■ Challenge: Revise the portion of the rows that opens with the line containing "You are a computer-use agent. Screen" and closes with the line containing "tap(969, 99)", replacing "reload" with "refresh" and leaving everything else unchanged. Reproduce only that portion.

......

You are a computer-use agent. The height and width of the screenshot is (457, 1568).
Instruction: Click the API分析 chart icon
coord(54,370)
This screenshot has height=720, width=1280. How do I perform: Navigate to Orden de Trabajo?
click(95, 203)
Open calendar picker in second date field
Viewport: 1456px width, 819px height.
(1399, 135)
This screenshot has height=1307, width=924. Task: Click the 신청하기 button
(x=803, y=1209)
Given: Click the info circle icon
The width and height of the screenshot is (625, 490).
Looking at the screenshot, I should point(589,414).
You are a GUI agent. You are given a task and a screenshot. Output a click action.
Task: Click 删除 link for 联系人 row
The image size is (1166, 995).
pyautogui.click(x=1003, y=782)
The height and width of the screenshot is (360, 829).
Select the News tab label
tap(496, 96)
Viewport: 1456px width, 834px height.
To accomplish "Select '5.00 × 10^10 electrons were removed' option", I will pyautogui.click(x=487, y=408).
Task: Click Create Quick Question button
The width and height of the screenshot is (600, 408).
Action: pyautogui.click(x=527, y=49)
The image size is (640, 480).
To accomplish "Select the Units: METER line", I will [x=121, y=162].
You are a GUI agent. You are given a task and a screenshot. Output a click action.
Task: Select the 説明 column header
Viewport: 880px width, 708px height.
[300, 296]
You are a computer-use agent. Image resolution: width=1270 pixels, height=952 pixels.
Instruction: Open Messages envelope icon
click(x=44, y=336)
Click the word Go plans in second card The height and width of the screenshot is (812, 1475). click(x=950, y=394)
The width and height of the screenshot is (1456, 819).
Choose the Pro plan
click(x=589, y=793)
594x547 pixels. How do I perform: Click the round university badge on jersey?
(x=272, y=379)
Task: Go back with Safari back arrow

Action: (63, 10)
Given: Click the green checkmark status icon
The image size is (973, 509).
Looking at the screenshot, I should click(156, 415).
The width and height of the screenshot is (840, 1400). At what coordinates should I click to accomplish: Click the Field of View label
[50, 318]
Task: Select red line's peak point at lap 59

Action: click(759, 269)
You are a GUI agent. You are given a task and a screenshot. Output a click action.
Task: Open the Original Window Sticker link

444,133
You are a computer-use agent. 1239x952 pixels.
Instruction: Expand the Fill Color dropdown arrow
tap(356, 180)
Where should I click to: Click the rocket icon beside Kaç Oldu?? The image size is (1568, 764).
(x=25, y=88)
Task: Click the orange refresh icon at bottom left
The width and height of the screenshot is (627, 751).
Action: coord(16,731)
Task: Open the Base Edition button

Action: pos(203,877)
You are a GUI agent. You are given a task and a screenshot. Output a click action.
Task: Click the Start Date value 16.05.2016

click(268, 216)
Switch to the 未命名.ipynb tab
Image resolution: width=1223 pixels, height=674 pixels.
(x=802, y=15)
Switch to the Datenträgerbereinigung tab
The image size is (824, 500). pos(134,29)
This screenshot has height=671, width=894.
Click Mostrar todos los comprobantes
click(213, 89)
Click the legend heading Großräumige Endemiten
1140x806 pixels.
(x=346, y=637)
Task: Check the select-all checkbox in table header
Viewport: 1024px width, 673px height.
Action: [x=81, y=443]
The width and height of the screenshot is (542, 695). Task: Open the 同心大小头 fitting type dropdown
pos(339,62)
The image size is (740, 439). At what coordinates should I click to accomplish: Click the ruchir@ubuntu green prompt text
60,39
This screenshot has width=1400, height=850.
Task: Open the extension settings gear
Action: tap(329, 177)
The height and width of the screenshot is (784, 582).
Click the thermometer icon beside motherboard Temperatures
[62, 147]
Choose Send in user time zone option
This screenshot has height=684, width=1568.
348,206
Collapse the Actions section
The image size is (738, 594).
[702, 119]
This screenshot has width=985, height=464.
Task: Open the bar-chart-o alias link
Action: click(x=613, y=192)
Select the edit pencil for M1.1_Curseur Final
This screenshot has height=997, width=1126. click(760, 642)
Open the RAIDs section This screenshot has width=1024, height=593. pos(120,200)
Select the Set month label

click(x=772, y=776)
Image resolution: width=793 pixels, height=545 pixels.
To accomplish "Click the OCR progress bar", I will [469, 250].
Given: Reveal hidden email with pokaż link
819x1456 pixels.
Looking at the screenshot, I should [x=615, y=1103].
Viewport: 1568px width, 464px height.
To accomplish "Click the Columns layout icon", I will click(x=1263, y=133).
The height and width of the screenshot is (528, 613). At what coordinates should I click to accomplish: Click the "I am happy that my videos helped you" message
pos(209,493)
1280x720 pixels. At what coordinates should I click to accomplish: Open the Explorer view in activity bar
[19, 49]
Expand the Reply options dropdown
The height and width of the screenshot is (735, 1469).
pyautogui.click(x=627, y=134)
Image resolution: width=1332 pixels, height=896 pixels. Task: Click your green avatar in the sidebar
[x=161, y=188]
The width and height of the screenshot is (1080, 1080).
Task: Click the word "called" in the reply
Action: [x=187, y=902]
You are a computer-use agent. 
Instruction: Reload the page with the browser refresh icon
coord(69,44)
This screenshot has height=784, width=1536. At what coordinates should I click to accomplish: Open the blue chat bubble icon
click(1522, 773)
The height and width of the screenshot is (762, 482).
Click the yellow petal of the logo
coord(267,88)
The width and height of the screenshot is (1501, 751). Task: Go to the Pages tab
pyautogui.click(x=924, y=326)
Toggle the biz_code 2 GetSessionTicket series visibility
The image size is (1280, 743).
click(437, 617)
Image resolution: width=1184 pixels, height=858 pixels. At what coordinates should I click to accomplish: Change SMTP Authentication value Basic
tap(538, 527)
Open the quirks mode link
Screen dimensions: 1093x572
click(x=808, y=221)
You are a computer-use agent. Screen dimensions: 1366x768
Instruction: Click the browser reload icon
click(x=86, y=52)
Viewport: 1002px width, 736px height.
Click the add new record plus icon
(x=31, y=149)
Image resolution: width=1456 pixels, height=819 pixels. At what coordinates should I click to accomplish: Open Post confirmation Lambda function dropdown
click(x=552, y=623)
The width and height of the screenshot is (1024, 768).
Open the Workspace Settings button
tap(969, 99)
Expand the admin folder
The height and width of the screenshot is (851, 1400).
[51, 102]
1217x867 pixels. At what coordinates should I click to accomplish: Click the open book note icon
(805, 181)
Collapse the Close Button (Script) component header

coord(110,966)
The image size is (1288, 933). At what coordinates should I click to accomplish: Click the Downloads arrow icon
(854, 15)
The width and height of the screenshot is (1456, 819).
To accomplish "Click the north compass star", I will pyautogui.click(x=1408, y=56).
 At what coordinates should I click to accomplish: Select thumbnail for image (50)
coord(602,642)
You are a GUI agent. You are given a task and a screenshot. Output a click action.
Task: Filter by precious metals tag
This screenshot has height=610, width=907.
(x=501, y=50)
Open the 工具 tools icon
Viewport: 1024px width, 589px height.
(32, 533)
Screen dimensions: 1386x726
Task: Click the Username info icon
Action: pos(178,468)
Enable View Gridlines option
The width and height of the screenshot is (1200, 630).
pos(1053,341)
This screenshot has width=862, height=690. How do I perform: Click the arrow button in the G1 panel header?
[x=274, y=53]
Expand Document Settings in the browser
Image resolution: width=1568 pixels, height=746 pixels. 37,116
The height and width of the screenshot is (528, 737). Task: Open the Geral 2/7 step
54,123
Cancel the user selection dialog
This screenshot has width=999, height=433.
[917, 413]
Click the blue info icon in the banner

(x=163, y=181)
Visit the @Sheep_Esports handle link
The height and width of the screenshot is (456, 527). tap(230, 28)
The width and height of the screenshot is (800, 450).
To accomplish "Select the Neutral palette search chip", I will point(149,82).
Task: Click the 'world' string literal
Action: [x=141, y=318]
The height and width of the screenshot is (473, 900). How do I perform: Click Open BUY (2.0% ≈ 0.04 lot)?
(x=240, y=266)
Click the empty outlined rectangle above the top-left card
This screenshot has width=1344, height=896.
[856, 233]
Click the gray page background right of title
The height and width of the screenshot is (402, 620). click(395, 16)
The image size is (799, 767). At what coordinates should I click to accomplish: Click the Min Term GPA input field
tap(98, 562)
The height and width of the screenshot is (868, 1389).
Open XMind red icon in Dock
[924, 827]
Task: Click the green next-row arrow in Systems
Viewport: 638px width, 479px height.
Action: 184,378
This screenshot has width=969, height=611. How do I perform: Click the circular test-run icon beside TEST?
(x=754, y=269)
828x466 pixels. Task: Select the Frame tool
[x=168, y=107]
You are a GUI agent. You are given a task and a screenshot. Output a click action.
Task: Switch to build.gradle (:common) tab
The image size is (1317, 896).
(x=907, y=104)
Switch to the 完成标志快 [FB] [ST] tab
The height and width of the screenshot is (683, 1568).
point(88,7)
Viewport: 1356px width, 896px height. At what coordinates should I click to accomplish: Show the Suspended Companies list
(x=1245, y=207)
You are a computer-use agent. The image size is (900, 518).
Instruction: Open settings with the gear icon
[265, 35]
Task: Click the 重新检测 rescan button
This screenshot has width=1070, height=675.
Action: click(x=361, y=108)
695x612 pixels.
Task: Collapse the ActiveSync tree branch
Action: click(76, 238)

......

■ Exercise result:
You are a computer-use agent. Screen dimensions: 1366x768
Instruction: Click the browser refresh icon
click(x=86, y=52)
Viewport: 1002px width, 736px height.
Click the add new record plus icon
(x=31, y=149)
Image resolution: width=1456 pixels, height=819 pixels. At what coordinates should I click to accomplish: Open Post confirmation Lambda function dropdown
click(x=552, y=623)
The width and height of the screenshot is (1024, 768).
Open the Workspace Settings button
tap(969, 99)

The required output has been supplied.